Homecare is one of the most governance-complex settings in adult social care. Unlike a care home where staff, management, and residents share a physical space that can be observed and inspected, homecare operates across dozens of individual homes, delivered by mobile workers who may rarely interact with their line managers in person.
This creates governance challenges that technology and training alone cannot address — but that an integrated approach can.
The Specific Challenge of Homecare
In a care home, a manager can walk the floor. In homecare, a Registered Manager may be responsible for the governance of 40 or 50 care visits a day, delivered by staff working independently across a wide geographic area. The visibility problem is structural.
The CQC’s SAF doesn’t differentiate between settings in its expectations. The same 34 quality statements apply whether you run a nursing home or a homecare service. But the evidence generation mechanisms available to homecare providers are often far weaker.
Common governance vulnerabilities in homecare include:
- Medication records that are handwritten, incomplete, or not reconciled
- Competency verification that relies on paper records held in an office the worker rarely visits
- Visit logs that cannot be verified against expected care plans without manual cross-referencing
- Incident reporting that depends on workers calling in rather than structured digital capture
- Safeguarding escalation pathways that are poorly documented or inconsistently followed
Each of these represents both a governance risk and a potential CQC finding.
Why Fragmented Solutions Fall Short
Many homecare providers have adopted elements of digital governance — an electronic call monitoring system here, a digital medication administration record there — without integrating these systems into a coherent governance picture.
The result is data that exists but doesn’t speak to each other. A medication record exists in one system. A competency record exists in another. A visit log exists in a third. The Registered Manager who needs to understand whether Mrs. Smith’s care is being delivered safely, consistently, and by staff who are competent to deliver it, has to manually triangulate across three systems — often in retrospect, often after something has gone wrong.
Integrated governance means that these data sources are connected. A care worker’s competency status is visible at the point of assignment. A medication deviation triggers an automatic alert and creates an evidence trail. A visit completed outside expected parameters is flagged for review before the next visit is dispatched.
Training as a Governance Mechanism
The integration of training into governance is often overlooked. Training is commonly treated as a compliance checkbox — did the worker complete the mandatory training? — rather than as a live governance input.
When training completions feed directly into a governance platform, the question becomes more sophisticated: is this worker currently competent, to what standard, based on what evidence, and when does their competency next need refreshing? This is the question a CQC inspector is likely to ask. It should be answerable within seconds, not after a search through filing cabinets.

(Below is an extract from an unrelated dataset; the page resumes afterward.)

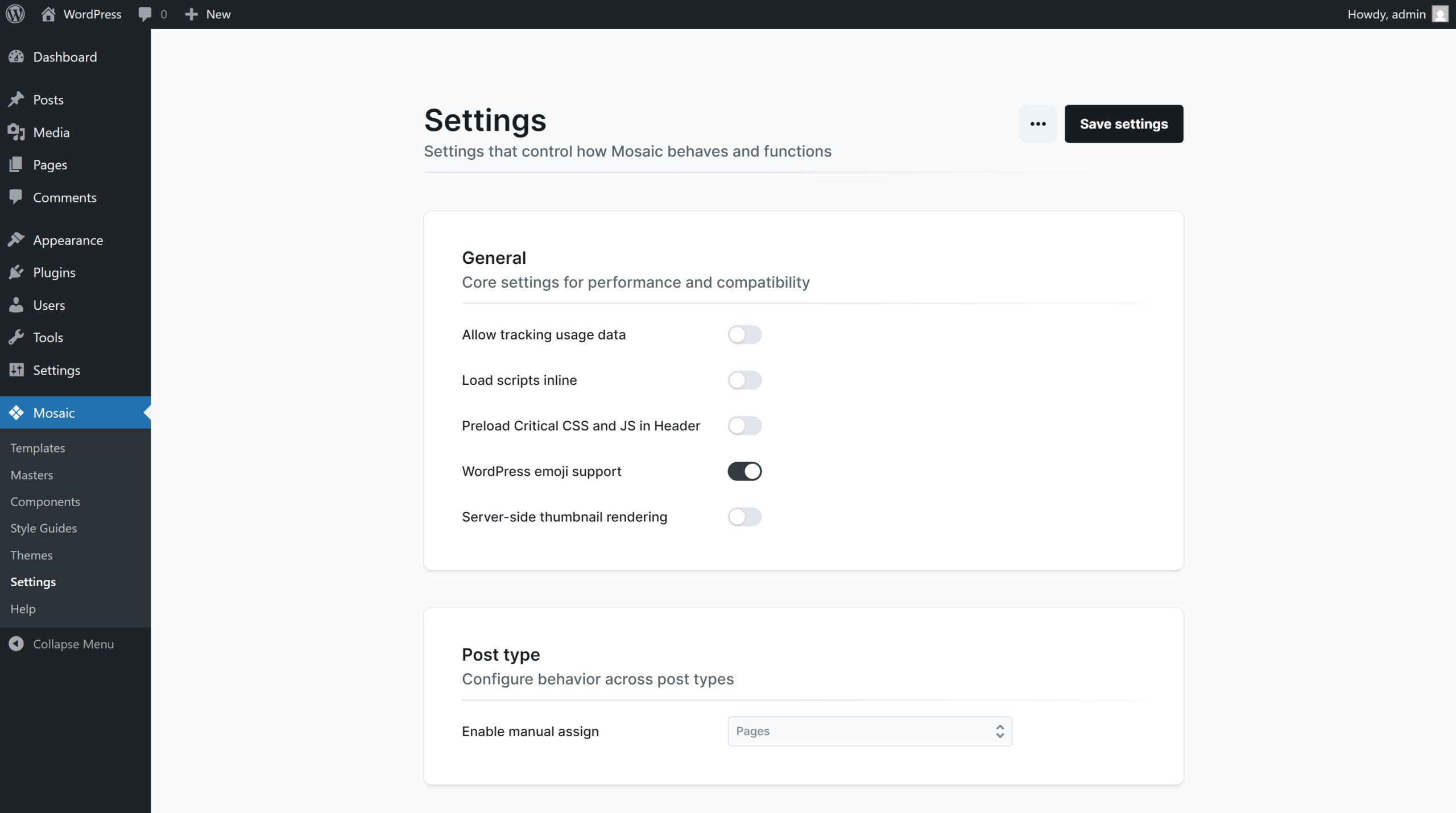Screen dimensions: 1456x813
Task: Toggle Load scripts inline switch
Action: [x=744, y=380]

The Integrated Model in Practice
The Custoris model positions homecare as the test environment for integrated governance. Custoris Care operates in Coventry as a real care service — not a pilot, not a controlled trial, but a live operational environment where real clients receive real care.
Every governance mechanism we build into IGCA is tested against the operational reality of our care service. If it doesn’t work in practice — if it creates friction for frontline workers, if it generates data that managers don’t trust, if it fails to capture the evidence that matters — we rebuild it.
This is the most rigorous form of quality assurance available to a governance technology company: operating the thing you’re trying to improve.